(Pixel coordinate grounding data)
%%

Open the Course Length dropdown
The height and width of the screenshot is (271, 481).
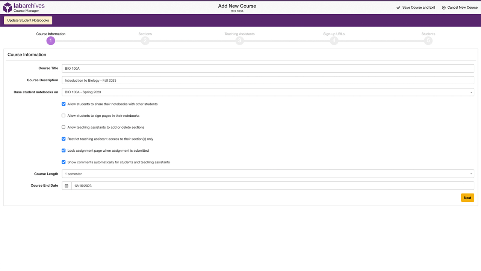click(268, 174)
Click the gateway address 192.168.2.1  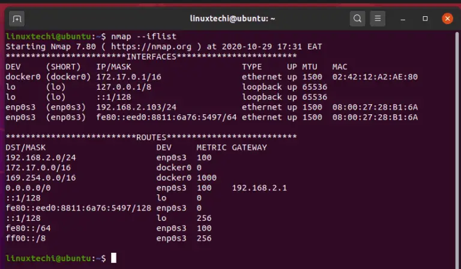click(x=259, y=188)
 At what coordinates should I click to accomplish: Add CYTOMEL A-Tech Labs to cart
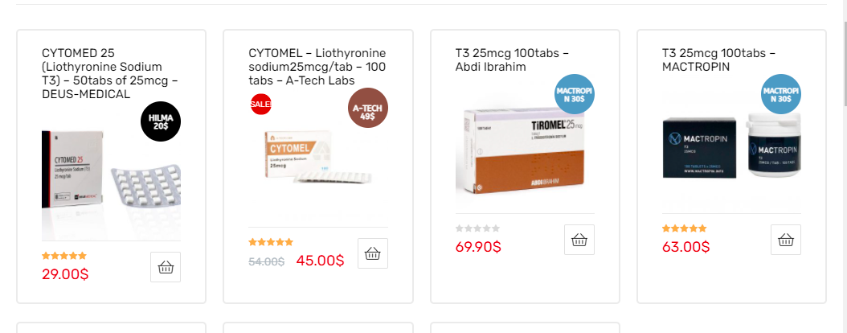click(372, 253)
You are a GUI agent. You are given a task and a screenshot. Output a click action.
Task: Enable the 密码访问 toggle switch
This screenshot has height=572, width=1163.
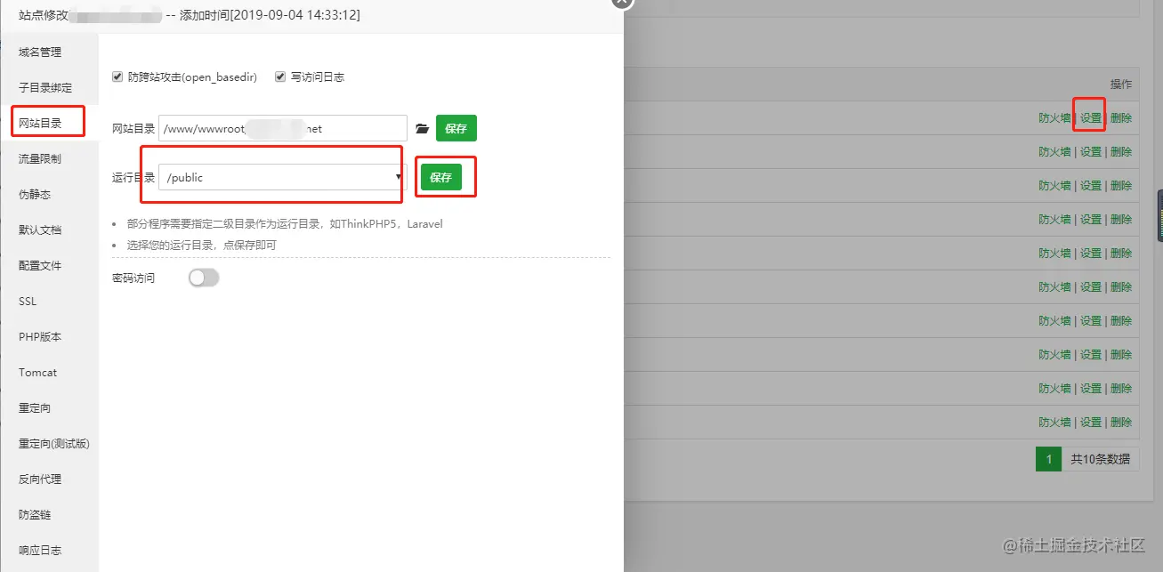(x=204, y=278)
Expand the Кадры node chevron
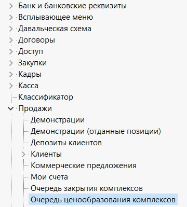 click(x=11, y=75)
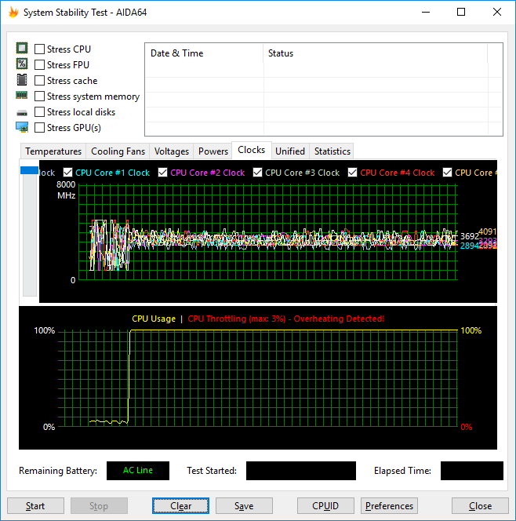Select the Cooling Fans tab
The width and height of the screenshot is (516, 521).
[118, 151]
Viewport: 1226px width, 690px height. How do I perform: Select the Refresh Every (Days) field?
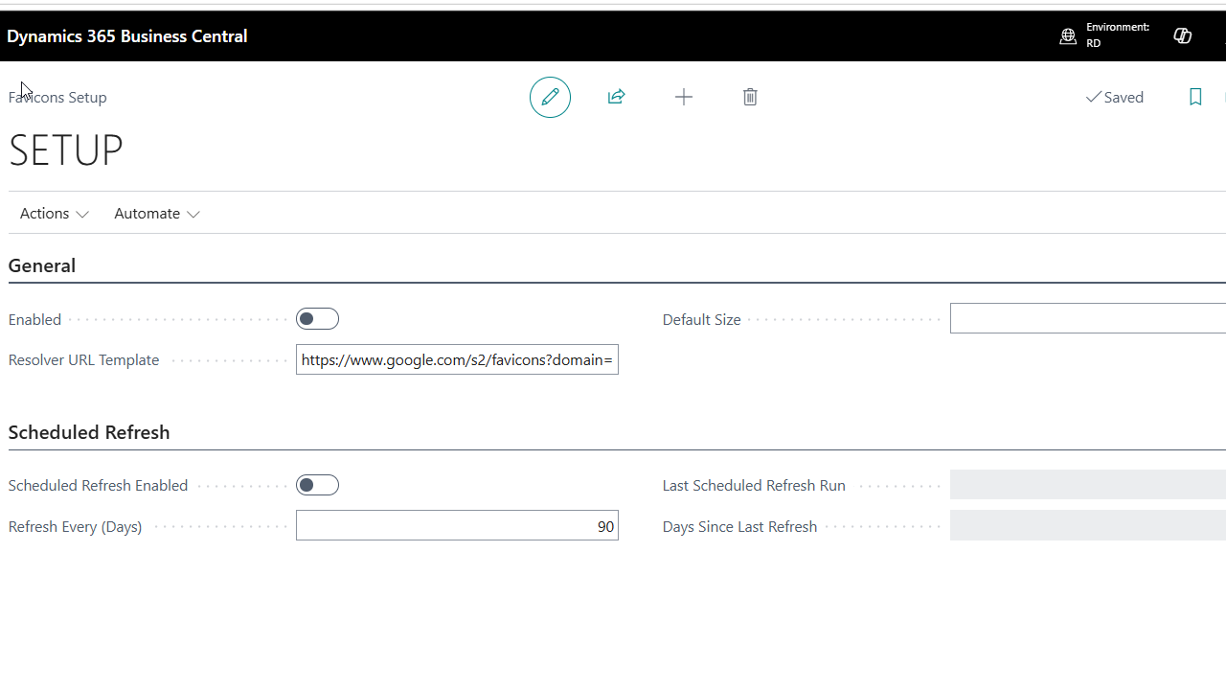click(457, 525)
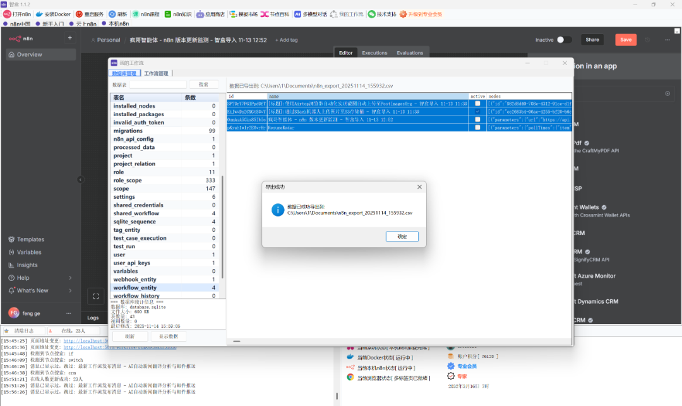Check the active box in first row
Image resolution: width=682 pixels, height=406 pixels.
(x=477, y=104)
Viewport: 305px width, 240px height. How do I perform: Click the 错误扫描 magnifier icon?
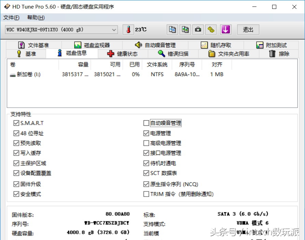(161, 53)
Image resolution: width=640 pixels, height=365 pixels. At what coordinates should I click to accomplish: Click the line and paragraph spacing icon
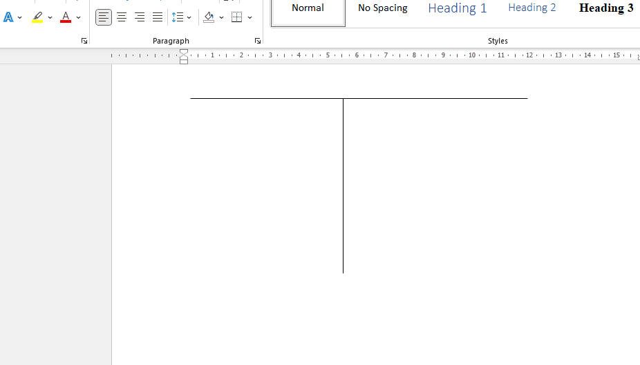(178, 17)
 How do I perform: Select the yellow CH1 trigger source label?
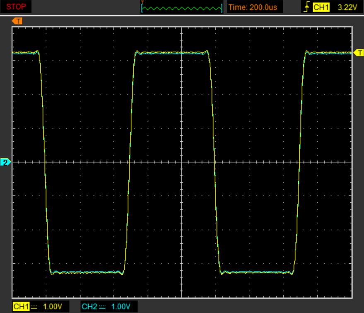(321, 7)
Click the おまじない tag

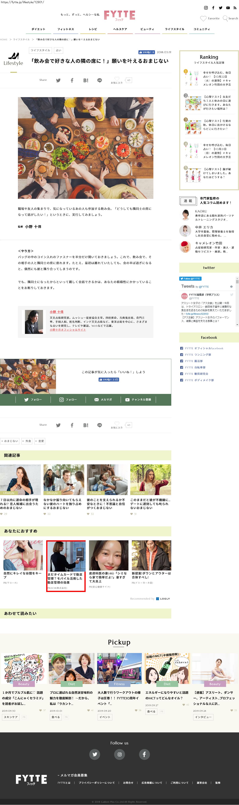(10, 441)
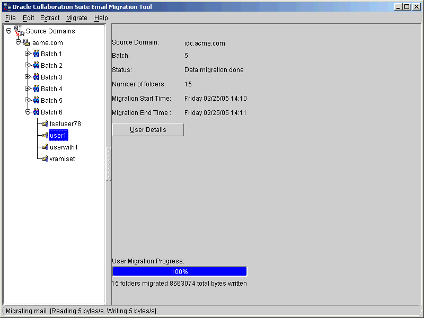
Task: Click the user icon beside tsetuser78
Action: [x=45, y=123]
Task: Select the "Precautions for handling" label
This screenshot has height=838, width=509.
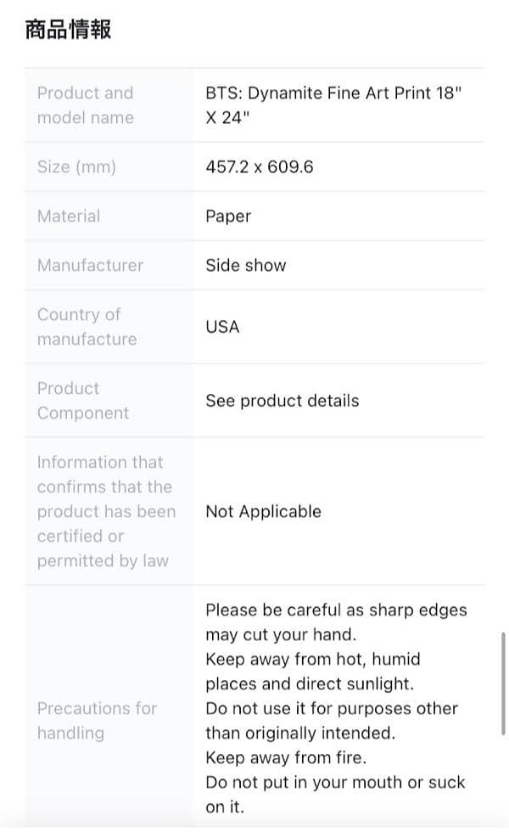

%%

__Task__.
An exact copy is needed of every line from the one holding "How do I perform: Select the yellow" to the end of the entries above, both ends kept and each picture dropped.

__Exercise answer__.
 How do I perform: Select the yellow CH1 trigger source label?
(321, 7)
Click the おまじない tag

(10, 441)
Task: Click the user icon beside tsetuser78
Action: [x=45, y=123]
Task: Select the "Precautions for handling" label
This screenshot has height=838, width=509.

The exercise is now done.